Kikuchi-Fujimoto disease is a usually benign, mostly self-limited, rare cause of lymphadenopathy. The etiology has remained unknown since its first description by the Japanese pathologists Kikuchi and Fujimoto in 1972 [1]. Associations between SLE and other autoimmune diseases and KFD have been reported [2]; about 20% of cases of SLE are associated with KFD [3]. There is a female predominance as well as a preferential involvement during the third decade of life. However it had been reported in all races that the patients are commonly of Asian descent.

The clinical picture of KFD is similar to that of viral infection. It typically presents as painful cervical, mostly unilateral lymphadenopathy. Less common manifestations are axillary and mesenteric lymphadenopathy, arthralgia, myalgia, splenomegaly, low grade fever, aseptic meningitis, and interstitial lung disease. Except for elevated CRP, ESR, and lymphopenia in about half of patients, laboratory examination does not aid in the diagnosis [3].

Diagnosis is based on the histopathological findings of a lymph node biopsy, which typically shows a histiocytic necrotizing lymphadenitis. Fine-needle aspiration is unreliable [4].

Differential diagnoses of KFD include infectious lymphadenitis (Brucella, Yersinia, HIV, tuberculosis, herpes virus, Epstein-Barr virus, hepatitis B, cytomegalovirus, and parvovirus B19), parasites (toxoplasmosis), autoimmune lymphadenopathy (primarily SLE lymphadenopathy), lymphoma, and lymph node metastasis [5].

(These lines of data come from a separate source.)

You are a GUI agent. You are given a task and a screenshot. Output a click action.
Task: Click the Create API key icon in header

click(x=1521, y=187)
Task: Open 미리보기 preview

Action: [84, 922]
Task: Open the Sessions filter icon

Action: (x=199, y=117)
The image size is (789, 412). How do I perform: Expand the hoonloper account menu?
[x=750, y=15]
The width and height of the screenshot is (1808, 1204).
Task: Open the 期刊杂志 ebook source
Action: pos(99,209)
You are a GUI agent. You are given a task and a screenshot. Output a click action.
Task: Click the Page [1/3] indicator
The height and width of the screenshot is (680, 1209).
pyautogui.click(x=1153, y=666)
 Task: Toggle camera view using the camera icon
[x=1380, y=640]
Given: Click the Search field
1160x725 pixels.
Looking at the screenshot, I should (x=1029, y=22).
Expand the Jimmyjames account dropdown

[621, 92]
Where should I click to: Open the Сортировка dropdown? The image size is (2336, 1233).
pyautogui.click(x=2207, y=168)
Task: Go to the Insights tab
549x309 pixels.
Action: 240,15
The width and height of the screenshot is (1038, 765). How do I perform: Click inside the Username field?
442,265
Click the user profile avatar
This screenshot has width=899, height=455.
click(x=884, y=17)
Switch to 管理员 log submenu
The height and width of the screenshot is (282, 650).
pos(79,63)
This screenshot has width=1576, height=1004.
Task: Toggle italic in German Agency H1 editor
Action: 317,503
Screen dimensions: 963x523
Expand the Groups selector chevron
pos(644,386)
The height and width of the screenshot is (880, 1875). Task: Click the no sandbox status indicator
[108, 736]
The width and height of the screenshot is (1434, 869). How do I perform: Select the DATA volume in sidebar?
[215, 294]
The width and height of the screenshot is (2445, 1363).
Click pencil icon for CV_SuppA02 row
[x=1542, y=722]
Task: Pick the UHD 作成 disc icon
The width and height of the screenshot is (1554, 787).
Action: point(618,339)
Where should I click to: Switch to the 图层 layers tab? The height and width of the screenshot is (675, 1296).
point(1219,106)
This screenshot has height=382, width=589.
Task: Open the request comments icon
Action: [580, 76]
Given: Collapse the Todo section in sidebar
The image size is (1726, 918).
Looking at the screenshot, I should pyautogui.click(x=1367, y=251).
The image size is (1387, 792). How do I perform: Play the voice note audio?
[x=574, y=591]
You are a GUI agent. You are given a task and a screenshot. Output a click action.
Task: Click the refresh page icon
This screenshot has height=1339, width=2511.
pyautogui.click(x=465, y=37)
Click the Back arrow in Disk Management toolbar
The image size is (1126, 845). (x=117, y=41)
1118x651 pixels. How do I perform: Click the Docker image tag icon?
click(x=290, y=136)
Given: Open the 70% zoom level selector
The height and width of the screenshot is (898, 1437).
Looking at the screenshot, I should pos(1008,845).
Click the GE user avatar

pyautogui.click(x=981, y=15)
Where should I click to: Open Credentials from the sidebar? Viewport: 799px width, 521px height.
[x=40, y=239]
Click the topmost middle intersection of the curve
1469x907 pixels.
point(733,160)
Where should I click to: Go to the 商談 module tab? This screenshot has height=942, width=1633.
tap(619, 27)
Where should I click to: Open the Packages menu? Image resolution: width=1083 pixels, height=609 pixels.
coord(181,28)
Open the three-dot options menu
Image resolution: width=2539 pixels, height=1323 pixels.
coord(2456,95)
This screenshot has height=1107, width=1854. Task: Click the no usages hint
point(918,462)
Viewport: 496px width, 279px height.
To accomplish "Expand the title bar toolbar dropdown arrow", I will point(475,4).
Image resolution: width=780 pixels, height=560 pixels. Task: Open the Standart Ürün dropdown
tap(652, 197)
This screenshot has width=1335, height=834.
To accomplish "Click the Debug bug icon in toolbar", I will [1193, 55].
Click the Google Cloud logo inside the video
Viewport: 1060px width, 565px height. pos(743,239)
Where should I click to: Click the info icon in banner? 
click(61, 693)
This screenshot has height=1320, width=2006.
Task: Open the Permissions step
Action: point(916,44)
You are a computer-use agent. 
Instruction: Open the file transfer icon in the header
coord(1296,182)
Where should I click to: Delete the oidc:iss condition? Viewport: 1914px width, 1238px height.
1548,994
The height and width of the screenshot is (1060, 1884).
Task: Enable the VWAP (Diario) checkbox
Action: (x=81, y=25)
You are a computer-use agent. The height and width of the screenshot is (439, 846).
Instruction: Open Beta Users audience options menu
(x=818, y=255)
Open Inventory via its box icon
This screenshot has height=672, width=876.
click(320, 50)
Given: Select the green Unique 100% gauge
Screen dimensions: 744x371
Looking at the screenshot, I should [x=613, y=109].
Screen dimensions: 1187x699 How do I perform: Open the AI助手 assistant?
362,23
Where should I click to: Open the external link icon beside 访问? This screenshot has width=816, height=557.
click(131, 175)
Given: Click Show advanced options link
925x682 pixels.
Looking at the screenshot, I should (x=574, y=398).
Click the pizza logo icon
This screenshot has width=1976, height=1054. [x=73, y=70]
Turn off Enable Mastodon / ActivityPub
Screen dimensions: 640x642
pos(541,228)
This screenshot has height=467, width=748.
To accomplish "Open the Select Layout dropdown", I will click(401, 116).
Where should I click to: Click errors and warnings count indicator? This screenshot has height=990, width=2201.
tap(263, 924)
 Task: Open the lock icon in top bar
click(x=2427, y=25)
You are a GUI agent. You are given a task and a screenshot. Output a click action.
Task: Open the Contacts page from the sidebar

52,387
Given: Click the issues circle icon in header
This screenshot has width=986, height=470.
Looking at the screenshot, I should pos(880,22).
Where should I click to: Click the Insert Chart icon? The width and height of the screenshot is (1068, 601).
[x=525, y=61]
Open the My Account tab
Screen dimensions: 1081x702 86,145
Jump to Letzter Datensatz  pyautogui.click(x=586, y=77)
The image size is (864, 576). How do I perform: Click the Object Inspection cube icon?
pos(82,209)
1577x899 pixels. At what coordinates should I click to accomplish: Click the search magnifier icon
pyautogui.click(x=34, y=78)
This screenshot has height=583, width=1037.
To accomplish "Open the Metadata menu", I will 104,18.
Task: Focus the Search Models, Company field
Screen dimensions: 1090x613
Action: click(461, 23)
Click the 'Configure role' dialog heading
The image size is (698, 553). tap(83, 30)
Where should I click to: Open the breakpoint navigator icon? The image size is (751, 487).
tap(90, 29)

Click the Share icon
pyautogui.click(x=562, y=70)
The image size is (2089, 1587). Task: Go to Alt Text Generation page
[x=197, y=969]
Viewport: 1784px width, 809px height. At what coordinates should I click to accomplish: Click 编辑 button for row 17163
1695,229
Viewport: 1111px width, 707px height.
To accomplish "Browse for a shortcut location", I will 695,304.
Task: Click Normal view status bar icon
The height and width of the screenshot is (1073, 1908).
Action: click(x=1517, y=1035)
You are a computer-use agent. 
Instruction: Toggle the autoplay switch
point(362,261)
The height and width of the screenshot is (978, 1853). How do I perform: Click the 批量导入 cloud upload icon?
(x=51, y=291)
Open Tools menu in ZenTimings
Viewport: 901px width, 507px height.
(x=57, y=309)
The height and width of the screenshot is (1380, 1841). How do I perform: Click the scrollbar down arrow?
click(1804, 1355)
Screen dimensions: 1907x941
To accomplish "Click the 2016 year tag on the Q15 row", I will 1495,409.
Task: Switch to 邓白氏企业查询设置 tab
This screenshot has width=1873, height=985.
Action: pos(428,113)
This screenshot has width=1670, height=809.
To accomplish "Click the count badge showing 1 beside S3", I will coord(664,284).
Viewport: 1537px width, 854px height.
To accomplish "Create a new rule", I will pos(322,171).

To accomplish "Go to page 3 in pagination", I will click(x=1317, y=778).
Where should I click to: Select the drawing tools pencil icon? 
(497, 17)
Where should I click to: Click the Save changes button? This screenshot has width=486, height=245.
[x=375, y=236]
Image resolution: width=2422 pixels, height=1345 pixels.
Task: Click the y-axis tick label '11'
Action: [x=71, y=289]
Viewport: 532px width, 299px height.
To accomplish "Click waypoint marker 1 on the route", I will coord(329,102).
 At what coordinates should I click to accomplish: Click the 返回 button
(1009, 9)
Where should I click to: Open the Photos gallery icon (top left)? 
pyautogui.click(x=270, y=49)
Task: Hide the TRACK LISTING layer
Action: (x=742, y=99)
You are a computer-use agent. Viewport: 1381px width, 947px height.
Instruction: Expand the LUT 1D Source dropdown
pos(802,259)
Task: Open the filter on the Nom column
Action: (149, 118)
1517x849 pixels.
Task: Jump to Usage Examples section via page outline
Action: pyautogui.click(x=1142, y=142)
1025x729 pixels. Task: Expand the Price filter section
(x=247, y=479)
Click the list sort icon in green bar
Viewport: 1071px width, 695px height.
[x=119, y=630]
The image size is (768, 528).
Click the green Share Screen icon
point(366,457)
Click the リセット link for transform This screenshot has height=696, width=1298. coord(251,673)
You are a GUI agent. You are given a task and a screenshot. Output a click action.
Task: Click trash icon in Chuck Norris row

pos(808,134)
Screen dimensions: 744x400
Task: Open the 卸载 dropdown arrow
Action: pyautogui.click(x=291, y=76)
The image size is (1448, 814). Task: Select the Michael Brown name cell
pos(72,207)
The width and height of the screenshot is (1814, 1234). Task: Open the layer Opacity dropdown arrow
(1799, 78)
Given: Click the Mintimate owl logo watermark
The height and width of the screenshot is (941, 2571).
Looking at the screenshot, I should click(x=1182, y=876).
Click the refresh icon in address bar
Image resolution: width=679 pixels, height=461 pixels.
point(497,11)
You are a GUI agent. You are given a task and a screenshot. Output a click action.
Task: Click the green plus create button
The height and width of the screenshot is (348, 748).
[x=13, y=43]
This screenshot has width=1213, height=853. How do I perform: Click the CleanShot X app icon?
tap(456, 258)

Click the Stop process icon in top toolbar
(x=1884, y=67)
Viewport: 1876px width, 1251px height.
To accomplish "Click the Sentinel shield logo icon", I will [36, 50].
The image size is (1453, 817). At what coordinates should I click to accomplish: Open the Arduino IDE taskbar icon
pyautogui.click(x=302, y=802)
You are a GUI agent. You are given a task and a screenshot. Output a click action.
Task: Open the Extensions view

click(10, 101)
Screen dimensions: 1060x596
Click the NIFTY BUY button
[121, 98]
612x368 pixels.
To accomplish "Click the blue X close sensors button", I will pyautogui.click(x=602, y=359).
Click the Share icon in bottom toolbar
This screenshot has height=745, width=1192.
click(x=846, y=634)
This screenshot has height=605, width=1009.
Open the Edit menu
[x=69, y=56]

KFD is typically self-limiting with resolving of the symptoms spontaneously within a few months. It has a low recurrence rate of 3% to 4% [6]. Supportive measures as NSAIDS and analgesics may be used to alleviate lymph node tenderness and fever. When treatment is necessary, short duration oral corticosteroid therapy is the treatment of choice [5]. Patients with relapsing disease as in our case, or a more severe clinical course, might benefit from a prolonged corticosteroid therapy [6].

Conflicts of Interest

The authors declare that there are no conflicts of interest regarding the publication of this article.

Acknowledgments

The authors thank Professor Dr. Med. Marianne Tinguely from the Institute of Pathology Enge, Zürich, for providing the pictures of the pathological analysis.